環境意識は日を追うごとに高まっています。
ヨーロッパでは2022年11月、自動車の新たな排ガス規制「ユーロ7」を提案しました。これは、2025年から乗用車、27年からトラック・バスにより厳しい排ガス規制が適用されるもので、電気自動車も規制対象になりました。EUは、35年にガソリン・ディーゼル車の販売を禁止する方針を掲げています。
自動車と飲食店。まったく関係ないように見えますが、実は全て繋がっています。これは世界的に環境意識が高まっていることの表れで、この流れは日本の飲食店にも必ず影響を及ぼします。
飲食店で問題になっているのは食品ロス。食品ロスの削減はSDGsの目標にも掲げられ、国際的にも重要な課題となっています。
日本では、食べられるにもかかわらず廃棄される「食品ロス」が2017年に年間612万トン、このうち外食産業から127万トンもの食品ロスが発生しています。多くが食べ残しによるものとのことです。
今回は飲食店が取り組むべき食品ロス対策についてご説明致します。
食品ロスの現状
前述した日本の食品ロス、年間612万トンですが、この量は国連世界食糧計画(WFP)による食糧援助量(約420万トン)の1.5倍に相当します。外食産業の食品ロスは一般家庭に次ぐ2番目に該当し、127万トンに及ぶとされます。
農林水産省の「外食・中食産業における食品ロスについて」によると、飲食店の食品廃棄物の主な要因は「顧客の食べ残し」。これが6割弱です。続いて「仕込みすぎ」が挙げられています。
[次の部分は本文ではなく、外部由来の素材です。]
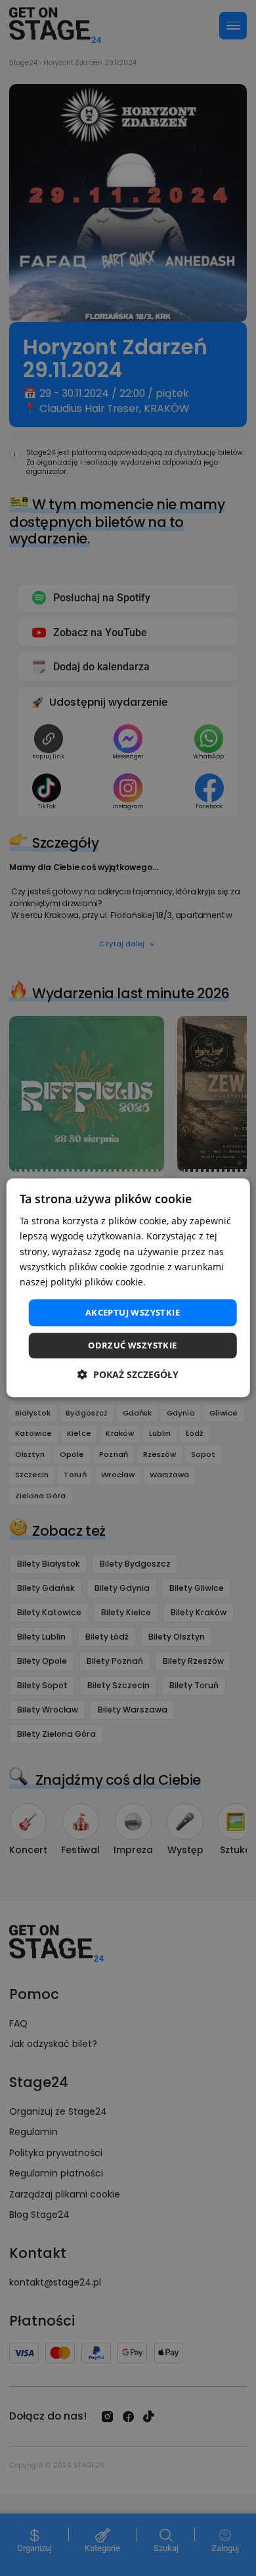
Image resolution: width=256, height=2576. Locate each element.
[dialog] (128, 1287)
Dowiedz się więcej (189, 1282)
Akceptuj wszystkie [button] (132, 1312)
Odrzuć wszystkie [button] (132, 1346)
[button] (128, 1375)
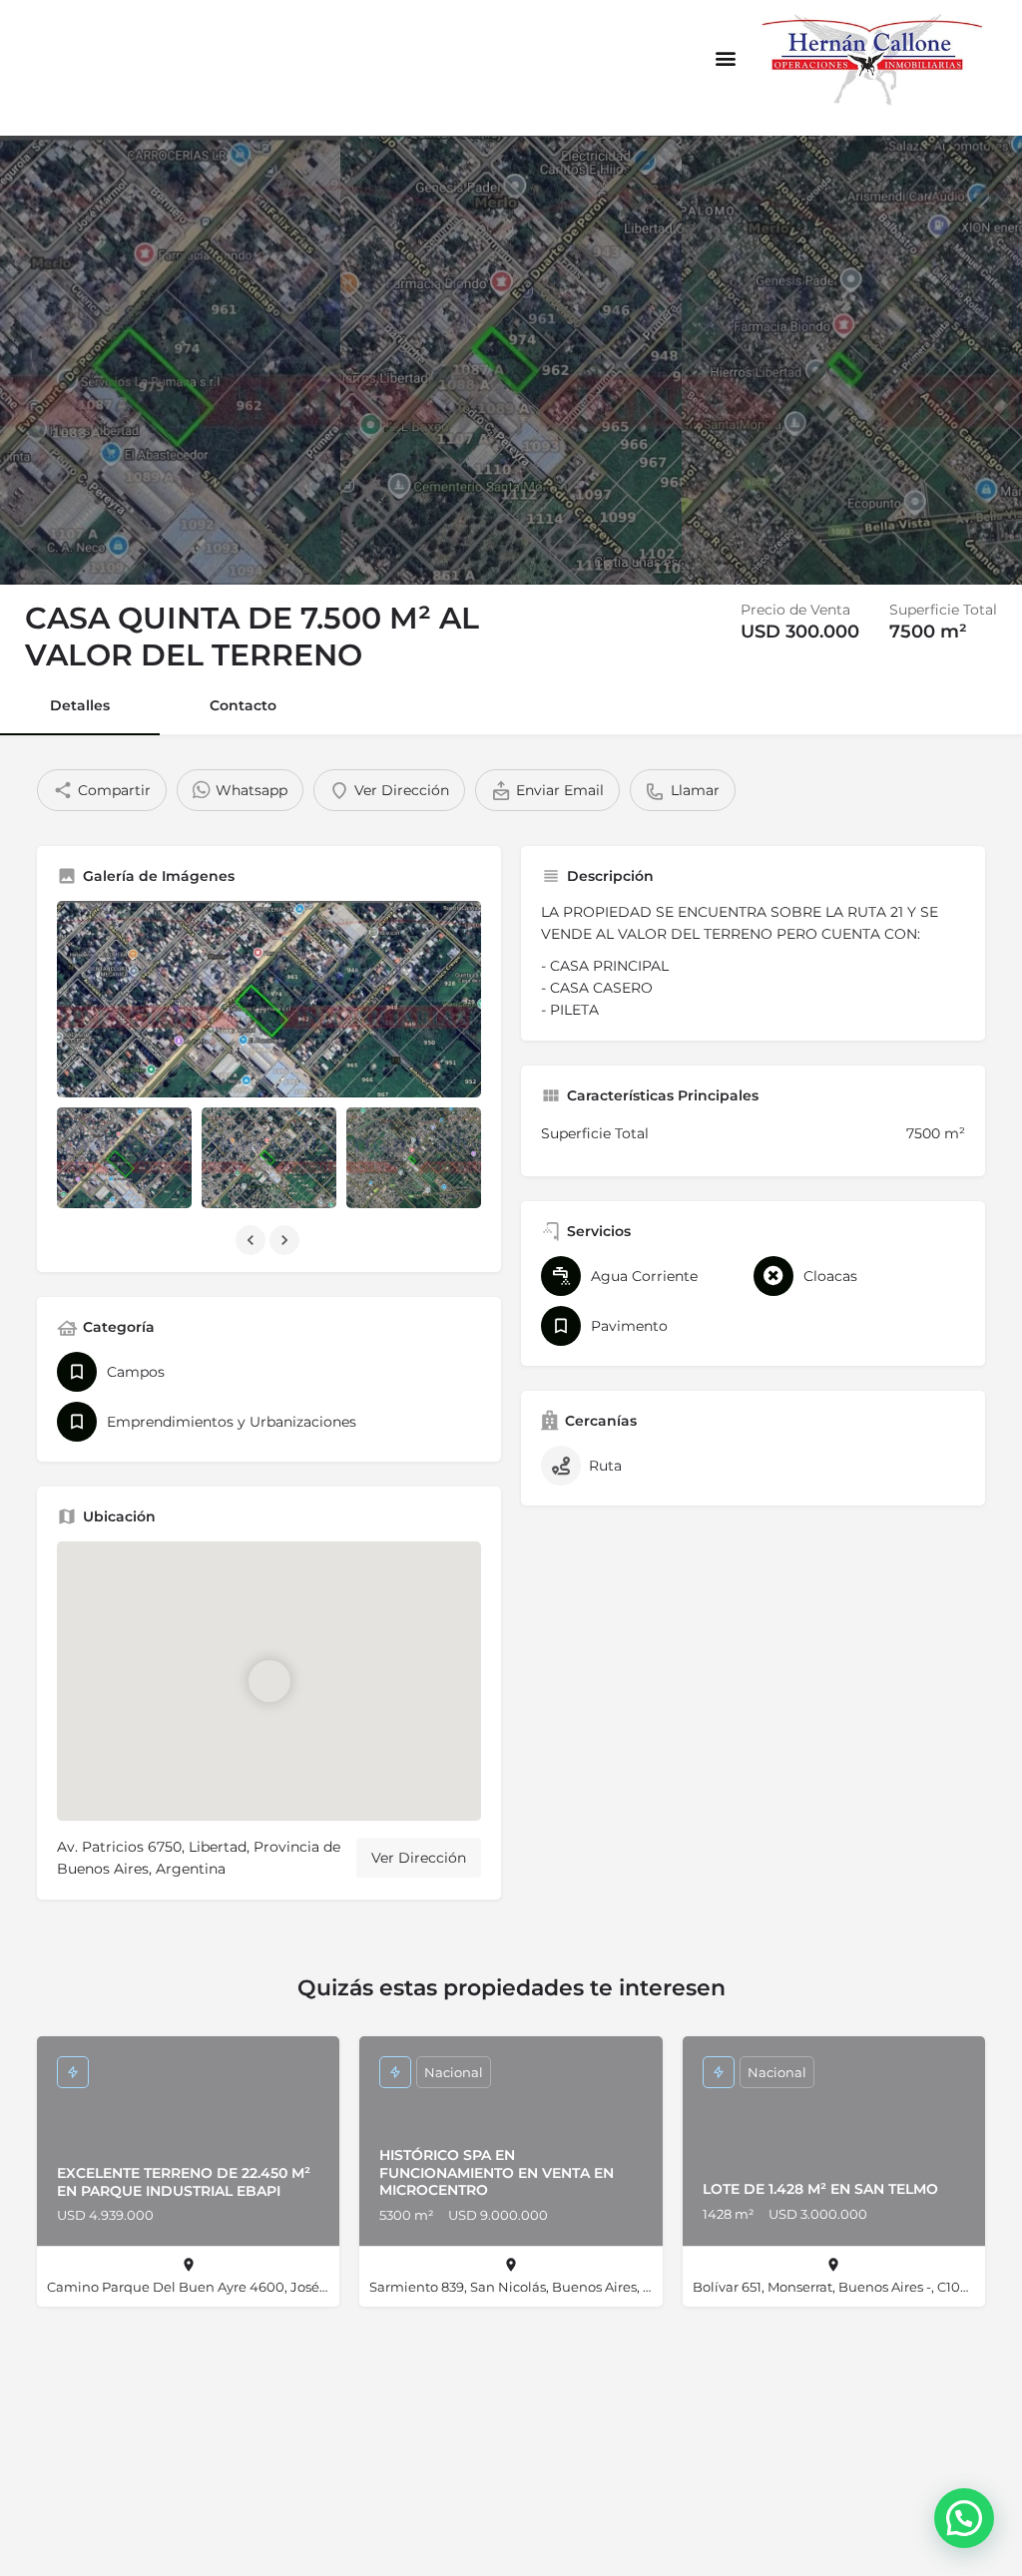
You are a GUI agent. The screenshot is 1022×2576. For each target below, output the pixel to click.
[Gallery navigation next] (286, 1240)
飲食店の食べ残し対策が進むだけでも、数字は大きく改善されることが分かります。
推奨される飲食店の食品ロス対策
環境省は、消費者庁、農林水産省、厚生労働省とともに、 食べきりの促進と、 食べ残し料理の「持ち帰り」は自己責任の範囲でという内容を呼びかける文書を公表しています。
食べ切りの促進
食べ残しは、廃棄することになるので飲食店にとっても損失となります。食べきってもらうように、料理を出すタイミングや、客層に応じた工夫をしましょうと呼びかけています。
小盛りや小分けの商品をメニューに採用する、宴会は幹事とメニュー量を相談する、食べきったらサービス券を配付するという対策が求められています。
食べ残し料理の「持ち帰り」は自己責任の範囲で
食べ残し料理を持ち帰ってもらうのは、食品ロス対策に最も有効です。しかし、これには食中毒のリスクがあり、あまり積極的には推奨されていません。
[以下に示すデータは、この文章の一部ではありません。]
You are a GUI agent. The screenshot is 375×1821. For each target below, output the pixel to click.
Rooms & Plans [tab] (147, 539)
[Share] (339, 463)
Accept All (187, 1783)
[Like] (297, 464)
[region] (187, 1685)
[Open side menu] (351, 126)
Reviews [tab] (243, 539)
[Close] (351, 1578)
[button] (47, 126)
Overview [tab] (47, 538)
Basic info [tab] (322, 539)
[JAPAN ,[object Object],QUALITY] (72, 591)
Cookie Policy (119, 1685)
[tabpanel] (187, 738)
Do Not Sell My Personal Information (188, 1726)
実施する場合は、食中毒等のリスクや取扱方法等、衛生上の注意事項を十分に説明する、十分に加熱された食品を提供する、水分はできるだけ切り、残った食品が早く冷えるように浅い容器に小分けする、外気温が高い時は持ち帰りを休止するか、保冷剤を提供するなど食中毒リスクを限りなくゼロにする努力が求められています。
飲食店の食品ロス対策の現状
現状は食品廃棄物多量発生事業者に該当しない限りは、食品ロス対策は努力義務の範囲です。
しかしながら、冒頭でご説明した通り食品ロス対策の流れはますます加速していくと考えられます。早急に対策する必要性こそ薄いかもしれませんが、知識として知っておくことは非常に大切なことといえます。
https://www.gourmetcaree.jp/kanto/
まとめ
飲食店が取り組むべき食品ロス対策についてご説明しました。
将来的に罰則が厳しくなる可能性もゼロではありません。中途希望者も含め、飲食店従業員のひとりひとりが食品ロス対策について知識を深めていくことは、今後必然となってくると思われます。